By any practical view, however, the district is moving toward a full district of charter schools with the same certainty a freight train barrels down the track between here and Dallas. There’s little to no chance there will be a change of direction.
The decision last year to convert six campuses to charter schools happened with no real public input, though the district did convene meetings for the public after the fact this fall. We saw no huge groundswell of support for the idea at those meeting, but neither was there marked opposition.
Mostly, it seemed, parents and other district patrons don’t know what to think. There’s not much, if any, empirical data that shows why the charter schools should do a better job of educating our young people.
One fact that is for certain is that the Legislature is willing to give more money to districts that try the charter school experiment. This, officials tell us, is supposed to be the reason we should embrace it.

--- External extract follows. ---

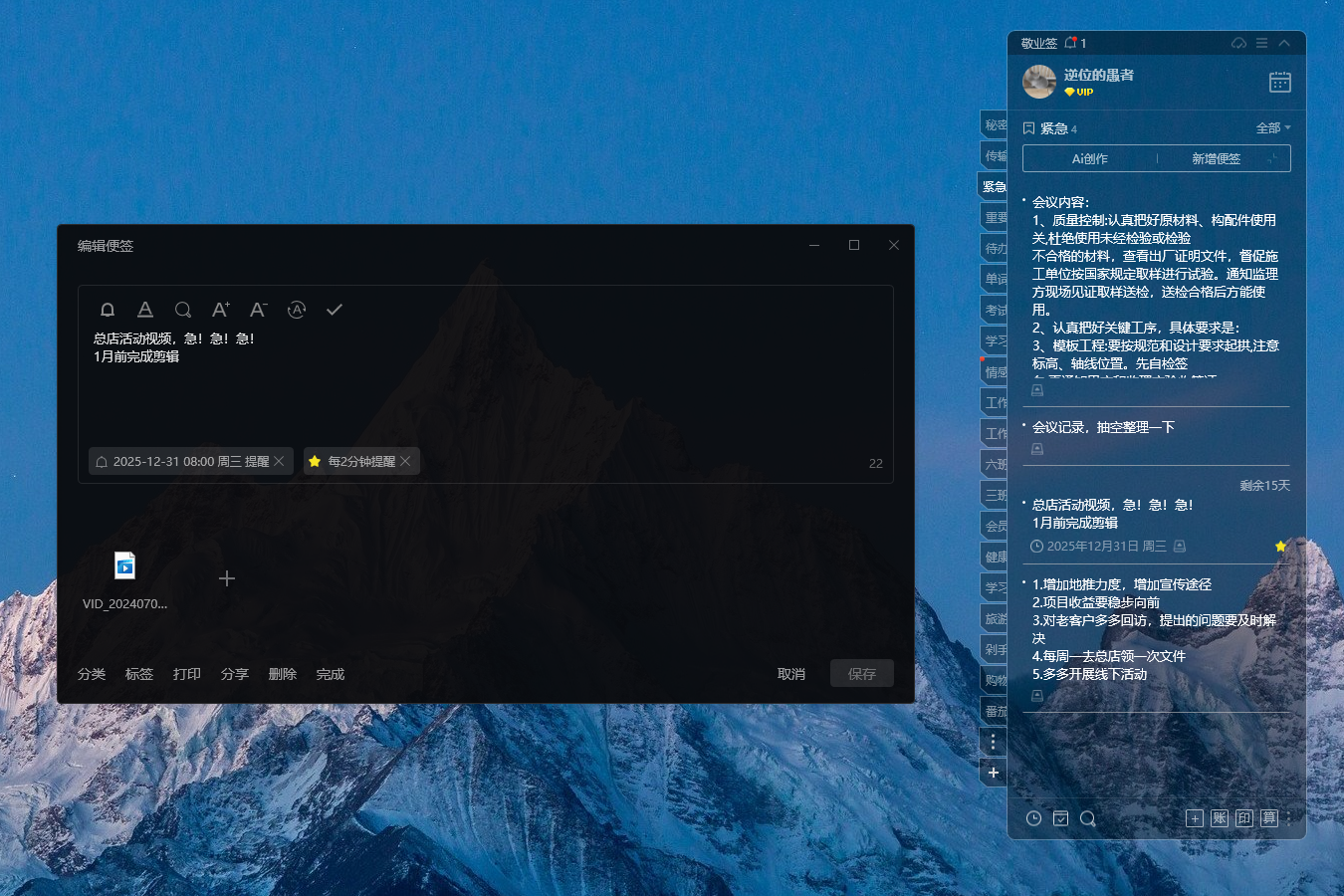Open the hamburger menu at panel top

1260,43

The irony here is thick. We’ve heard for years how public education cannot be fixed by “throwing money at the problem.” Legislators used that lame excuse to deprive schools of needed funding. Now, they are throwing money at charter schools, saying the new system will make flowers bloom in January. And suddenly we’re expected to believe it.

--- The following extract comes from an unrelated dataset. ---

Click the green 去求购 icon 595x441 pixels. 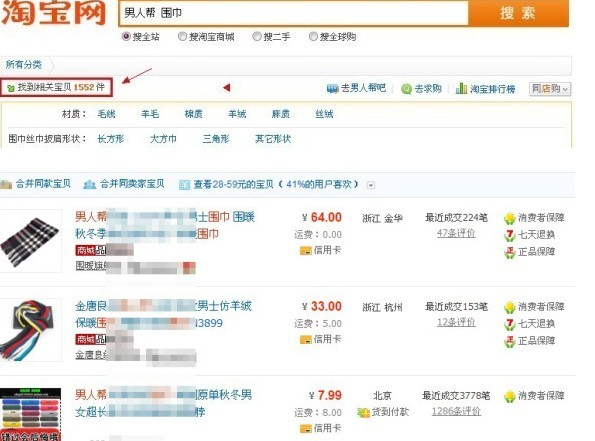[406, 89]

One group we have not heard from in the rush to the charter system are those who operate on the front lines — the classroom teachers. So far as we know, they have not been asked to weigh in on whether they think converting the district to charter schools will solve, or worsen, educational shortfalls.
We don’t know what teachers might say but we know their opinions would be valuable to consider.
One problem with this is that many teachers — and principals — could be reluctant to speak out against a program they know their supervisors are pushing. That could be a career-limiting move.
We don’t know how we could arrive at knowing how teachers feel without placing them in jeopardy. But make no mistake, teachers have the most reliable information on what works in the classroom, how to motivate students and what will lead to successful outcomes.
It’s entirely possible that teachers overwhelmingly support the move. The problem is we don’t know. And we aren’t sure those at the top care.
There’s no reason to rush the charter process but that hasn’t stopped the rush so far. How about we slow down a bit and ask the teachers? We value what they have to say.